Gender and the Research Workforce report
Gender and the Research Workforce report

The ARC released its Gender and the Research Workforce report on Thursday, 10 October 2019.
When the State of Australian University Research 2018–19: ERA National Report was released, the ARC anticipated releasing a separate, complementary topic-based report on gender. The Gender and the Research Workforce report uses data from Excellence in Research for Australia (ERA) 2018 as well as data from previous ERA rounds to provide insight into Australian university research workforce.
ERA is a national evaluation of research quality and research activity within Australia’s higher education institutions. Gender data is collected as part of the staffing data collection for ERA. It is used for analysis and reporting, but does not inform the research quality evaluation. Gender data were first collected in the ERA 2015 evaluation round. In line with the Australian Government Guidelines on the Recognition of Sex and Gender, institutions provided the gender of each eligible researcher as either 'male', 'female', or 'X (indeterminate/intersex/unspecified)'.
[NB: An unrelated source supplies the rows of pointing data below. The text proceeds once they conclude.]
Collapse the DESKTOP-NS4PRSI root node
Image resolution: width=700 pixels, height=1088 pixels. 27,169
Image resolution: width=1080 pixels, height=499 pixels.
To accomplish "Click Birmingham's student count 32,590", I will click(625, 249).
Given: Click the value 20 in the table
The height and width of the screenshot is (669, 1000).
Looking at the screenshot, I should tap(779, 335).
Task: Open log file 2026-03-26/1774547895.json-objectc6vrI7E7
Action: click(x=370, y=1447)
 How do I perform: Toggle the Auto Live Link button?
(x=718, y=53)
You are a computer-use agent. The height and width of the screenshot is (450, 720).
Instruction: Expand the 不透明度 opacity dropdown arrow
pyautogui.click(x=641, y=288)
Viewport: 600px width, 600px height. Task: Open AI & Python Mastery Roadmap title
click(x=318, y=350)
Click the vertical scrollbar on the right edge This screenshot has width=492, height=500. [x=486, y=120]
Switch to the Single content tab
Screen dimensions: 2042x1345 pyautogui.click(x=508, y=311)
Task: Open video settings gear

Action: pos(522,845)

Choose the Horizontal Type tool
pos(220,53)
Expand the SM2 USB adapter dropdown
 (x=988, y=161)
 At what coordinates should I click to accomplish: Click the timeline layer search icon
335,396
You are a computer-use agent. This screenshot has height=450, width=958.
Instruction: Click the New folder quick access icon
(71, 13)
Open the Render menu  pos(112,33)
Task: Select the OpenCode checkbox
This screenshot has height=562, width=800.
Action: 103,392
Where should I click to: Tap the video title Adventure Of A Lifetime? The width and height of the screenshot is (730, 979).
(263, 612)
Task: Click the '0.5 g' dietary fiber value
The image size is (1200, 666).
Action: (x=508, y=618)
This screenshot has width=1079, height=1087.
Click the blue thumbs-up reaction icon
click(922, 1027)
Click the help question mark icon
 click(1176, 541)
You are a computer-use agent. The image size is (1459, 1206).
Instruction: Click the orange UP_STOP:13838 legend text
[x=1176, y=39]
The Gender and the Research Workforce report provides a genuinely new insight into the Australian university research workforce. The report is produced in an interactive HTML format, which provides flexibility for users to generate their own charts and graphs. It includes: an analysis of the research workforce, in terms of FTE (Full-Time Equivalent) and headcount as submitted for the ERA 2010, 2012, 2015 and 2018 rounds; an analysis of gender data by headcount from ERA 2015 and 2018; and analysis of staffing profile by headcount of ERA 2018 data, by two-digit Fields of Research, showing staffing profile by gender, employment level, status and function.
The key statistic out of this report is that the ratio of men to women in the research workforce was 56:44 in 2018—this is a small incremental improvement on the ratio of 57:43 in 2015. The report also shows that the proportion of male and female researchers varies greatly between research disciplines. Female researchers outnumber males in just five of the disciplines out of the twenty-two measured by the report. These include the Education discipline—which has 65 per cent female researchers—followed by Language, Communication and Culture, Psychology and Cognitive Sciences, Studies in Human Society, and Medical and Health Sciences—with 52 per cent females. At the other end of the spectrum, the report found that Physical Sciences and Engineering have just 19 per cent female researchers.
The results of this report reinforce many well-known trends regarding gender distribution in the Australian research workforce, including the low proportion of women at senior academic levels—although the report found that there was gender parity at the early career researcher level.
The report clearly shows that there is a still long a way to go to achieve gender balance within the Australian university research community.